On board the ship taking them to England, Dorothy and Irene witness the destructive power of the German U-Boats that stalk convoys of ships. And here Urrea shows the ways that the human brain adjusts when exposed to such horrors. The first thing to go is the women’s sense of continuity and mundanity. ”Once the world ended before their eyes, they had slipped into a form of time they did not know how to measure.”

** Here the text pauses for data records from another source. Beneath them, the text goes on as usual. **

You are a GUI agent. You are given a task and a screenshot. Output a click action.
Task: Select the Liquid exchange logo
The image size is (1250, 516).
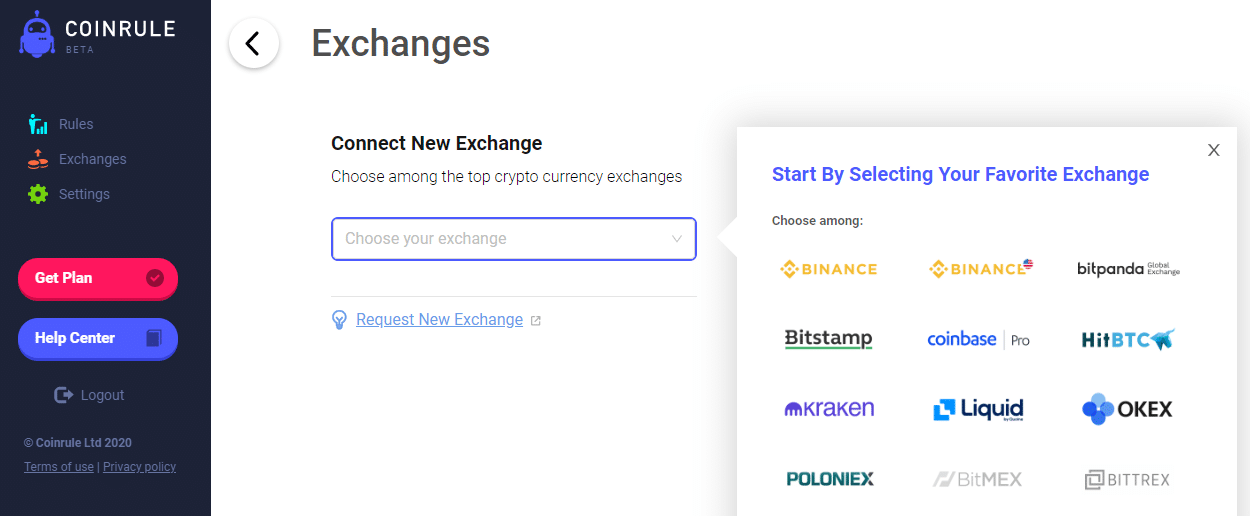pyautogui.click(x=978, y=409)
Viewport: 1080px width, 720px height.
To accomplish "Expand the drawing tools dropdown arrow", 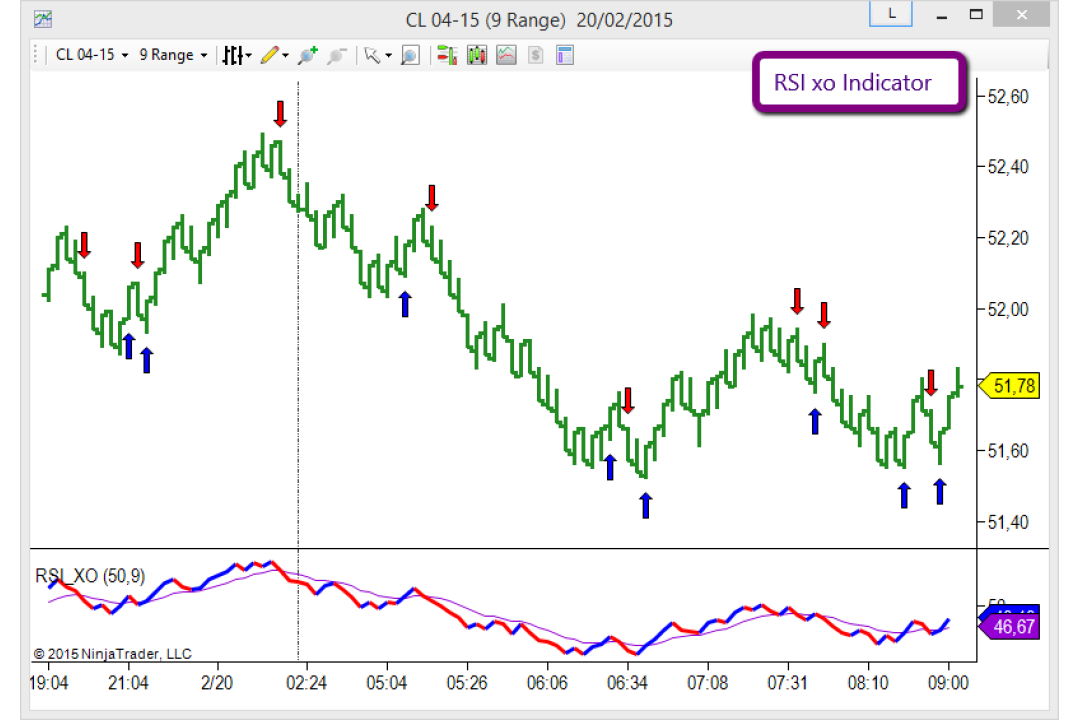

It is one of the wonders of Urrea’s writing that while Dorothy and Irene are immersed every day in war’s horrors, the comradeship they find is the joyful, zestful pleasure in being young. Whether it’s going out dancing, drinking with flight crews and pilots, or sharing late-night confidences between them, Irene and Dorothy live and thrive in a space where many of those present know it might be their last hurrah.

Advertisem*nt

That camaraderie and joy infuse the novel. But it’s tempered by the role they have been asked to serve. Sent to Glatton air base, “[i]t had not taken them long after arriving at Glatton to understand that their service was not truly about the donuts and coffee. They had seen enough boys fail to return from a morning flight. The real service was their faces, their voices, their sendoff might be the last blessing from home for some of these young pilots. The enormity of this trivial-seeming job became clearer every day.”

Urrea is brilliant at showing the costs of this emotional labor. Men confide in them day after day and night after night about what they have seen and done, and the women’s only psychiatric training is what they learned as girls, that traditional role of being sounding boards, providing the gentle smile for men in need of the emotional release of venting and crying. They find ways to cope: Irene plunges into a torrid love affair with a handsome bomber pilot, while Dorothy exorcises her demons by joining a band of brothers who carry out unauthorized, lightning-quick missions against the enemy.

Advertisem*nt

“Good Night, Irene” is bound to become a classic of war fiction. Urrea provides a loving portrait of women asked to do the impossible. It’s a complex portrait of what happens to those tender souls who learn to don armor against daily horrors only to find themselves trapped in an emotional iron cage.

GOOD NIGHT, IRENE

By Luis Alberto Urrea

Little, Brown, 416 pages, $29

Lorraine Berry lives in Oregon. Follow her on Twitter @BerryFLW

‘Good Night, Irene,’ based on Luis Alberto Urrea’s mother’s experience, lays bare the double burden of women on the front lines during World War II - The Boston Globe (2024)
Top Articles
Latest Posts
Article information

Author: Lidia Grady

Last Updated:

Views: 6286

Rating: 4.4 / 5 (65 voted)

Reviews: 88% of readers found this page helpful

Author information

Name: Lidia Grady

Birthday: 1992-01-22

Address: Suite 493 356 Dale Fall, New Wanda, RI 52485

Phone: +29914464387516

Job: Customer Engineer

Hobby: Cryptography, Writing, Dowsing, Stand-up comedy, Calligraphy, Web surfing, Ghost hunting

Introduction: My name is Lidia Grady, I am a thankful, fine, glamorous, lucky, lively, pleasant, shiny person who loves writing and wants to share my knowledge and understanding with you.